Go through the entries below and tally each line holding the string "will". Return the number only.

# # # # # # #

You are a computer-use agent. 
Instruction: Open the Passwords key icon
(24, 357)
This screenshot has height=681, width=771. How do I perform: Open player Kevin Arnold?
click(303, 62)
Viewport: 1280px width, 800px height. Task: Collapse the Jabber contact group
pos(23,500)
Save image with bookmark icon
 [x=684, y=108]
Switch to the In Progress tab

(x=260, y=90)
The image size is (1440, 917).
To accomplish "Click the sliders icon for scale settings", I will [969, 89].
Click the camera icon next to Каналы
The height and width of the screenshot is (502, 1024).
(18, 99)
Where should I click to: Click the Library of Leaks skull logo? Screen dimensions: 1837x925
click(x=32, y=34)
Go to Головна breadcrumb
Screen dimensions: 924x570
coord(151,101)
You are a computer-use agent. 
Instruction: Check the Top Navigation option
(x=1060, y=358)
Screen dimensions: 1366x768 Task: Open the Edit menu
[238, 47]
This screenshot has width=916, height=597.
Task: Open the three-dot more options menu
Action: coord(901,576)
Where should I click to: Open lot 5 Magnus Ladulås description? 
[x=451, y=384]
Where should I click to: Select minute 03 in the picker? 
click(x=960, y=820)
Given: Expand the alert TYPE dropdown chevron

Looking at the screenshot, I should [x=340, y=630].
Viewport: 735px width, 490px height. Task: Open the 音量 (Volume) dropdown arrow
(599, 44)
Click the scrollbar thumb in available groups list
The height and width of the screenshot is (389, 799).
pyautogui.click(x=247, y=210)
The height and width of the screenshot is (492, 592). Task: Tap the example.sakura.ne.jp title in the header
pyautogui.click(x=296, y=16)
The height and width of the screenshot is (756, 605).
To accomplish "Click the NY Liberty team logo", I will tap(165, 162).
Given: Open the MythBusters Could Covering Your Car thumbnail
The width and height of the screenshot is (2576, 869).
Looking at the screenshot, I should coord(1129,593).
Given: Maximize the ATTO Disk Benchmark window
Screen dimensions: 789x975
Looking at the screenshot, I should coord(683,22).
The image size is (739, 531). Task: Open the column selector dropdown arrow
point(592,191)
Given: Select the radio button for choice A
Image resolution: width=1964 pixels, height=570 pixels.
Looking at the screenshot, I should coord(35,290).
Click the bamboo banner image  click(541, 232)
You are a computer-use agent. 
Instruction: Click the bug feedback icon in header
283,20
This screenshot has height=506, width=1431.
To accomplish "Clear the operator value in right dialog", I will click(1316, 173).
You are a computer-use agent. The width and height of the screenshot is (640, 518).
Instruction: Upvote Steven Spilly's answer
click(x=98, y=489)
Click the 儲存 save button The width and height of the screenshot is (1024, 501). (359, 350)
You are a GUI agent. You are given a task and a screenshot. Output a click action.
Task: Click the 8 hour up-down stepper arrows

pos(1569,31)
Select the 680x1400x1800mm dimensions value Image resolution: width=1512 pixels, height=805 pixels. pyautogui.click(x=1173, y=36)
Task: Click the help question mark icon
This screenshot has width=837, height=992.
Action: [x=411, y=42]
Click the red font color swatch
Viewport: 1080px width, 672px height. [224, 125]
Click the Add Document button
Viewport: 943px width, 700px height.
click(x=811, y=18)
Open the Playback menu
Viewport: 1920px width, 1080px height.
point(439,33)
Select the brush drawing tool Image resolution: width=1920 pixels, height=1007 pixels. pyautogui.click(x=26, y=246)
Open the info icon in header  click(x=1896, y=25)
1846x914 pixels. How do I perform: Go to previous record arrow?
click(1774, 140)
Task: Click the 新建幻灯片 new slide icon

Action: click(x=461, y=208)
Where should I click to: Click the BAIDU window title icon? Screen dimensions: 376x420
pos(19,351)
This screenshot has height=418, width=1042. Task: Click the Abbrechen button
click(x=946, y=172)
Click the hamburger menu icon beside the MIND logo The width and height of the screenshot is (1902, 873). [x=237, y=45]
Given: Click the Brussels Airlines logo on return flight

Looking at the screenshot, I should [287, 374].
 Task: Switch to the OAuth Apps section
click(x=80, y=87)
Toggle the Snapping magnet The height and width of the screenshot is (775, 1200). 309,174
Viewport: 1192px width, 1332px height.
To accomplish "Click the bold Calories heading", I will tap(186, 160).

# # # # # # #

• TASK RESPONSE: 4